*** Opening of Material for this task ***
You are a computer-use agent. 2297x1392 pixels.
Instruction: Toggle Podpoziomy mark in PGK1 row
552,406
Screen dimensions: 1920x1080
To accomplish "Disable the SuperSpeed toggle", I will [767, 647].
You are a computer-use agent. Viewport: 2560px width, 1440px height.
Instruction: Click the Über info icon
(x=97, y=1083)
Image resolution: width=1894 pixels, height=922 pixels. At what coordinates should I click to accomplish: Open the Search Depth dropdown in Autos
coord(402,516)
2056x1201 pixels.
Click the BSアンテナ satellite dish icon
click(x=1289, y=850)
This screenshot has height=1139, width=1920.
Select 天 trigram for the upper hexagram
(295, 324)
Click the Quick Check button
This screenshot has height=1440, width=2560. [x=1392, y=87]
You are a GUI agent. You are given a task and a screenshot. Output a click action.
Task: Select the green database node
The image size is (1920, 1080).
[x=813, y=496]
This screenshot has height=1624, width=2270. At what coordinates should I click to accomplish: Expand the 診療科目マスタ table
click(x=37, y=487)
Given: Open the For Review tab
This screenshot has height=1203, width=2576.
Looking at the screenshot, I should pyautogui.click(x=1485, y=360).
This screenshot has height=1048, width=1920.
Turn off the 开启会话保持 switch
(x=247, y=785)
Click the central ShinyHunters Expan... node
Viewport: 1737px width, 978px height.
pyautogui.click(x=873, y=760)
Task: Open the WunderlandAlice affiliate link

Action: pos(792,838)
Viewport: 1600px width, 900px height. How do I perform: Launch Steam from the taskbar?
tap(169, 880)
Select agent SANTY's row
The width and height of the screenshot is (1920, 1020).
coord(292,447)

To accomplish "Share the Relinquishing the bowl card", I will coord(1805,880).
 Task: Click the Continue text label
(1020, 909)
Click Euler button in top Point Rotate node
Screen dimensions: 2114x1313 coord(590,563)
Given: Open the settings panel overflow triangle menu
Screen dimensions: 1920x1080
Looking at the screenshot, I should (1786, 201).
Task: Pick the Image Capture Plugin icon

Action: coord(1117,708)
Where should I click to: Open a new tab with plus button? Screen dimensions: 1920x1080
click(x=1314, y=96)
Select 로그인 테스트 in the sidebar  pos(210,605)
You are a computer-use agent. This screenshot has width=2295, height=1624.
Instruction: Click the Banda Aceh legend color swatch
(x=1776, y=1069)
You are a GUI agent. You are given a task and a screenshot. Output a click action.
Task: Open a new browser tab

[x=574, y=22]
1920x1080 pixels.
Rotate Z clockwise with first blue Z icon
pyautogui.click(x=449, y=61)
*** Close of Material for this task ***
# [What this task involves]
Take the line containing "You are a computer-use agent. This" as the start and the last line of the data as the end, and reproduce that range exactly.

# [Response for this exercise]
You are a computer-use agent. This screenshot has width=2295, height=1624.
Instruction: Click the Banda Aceh legend color swatch
(x=1776, y=1069)
You are a GUI agent. You are given a task and a screenshot. Output a click action.
Task: Open a new browser tab

[x=574, y=22]
1920x1080 pixels.
Rotate Z clockwise with first blue Z icon
pyautogui.click(x=449, y=61)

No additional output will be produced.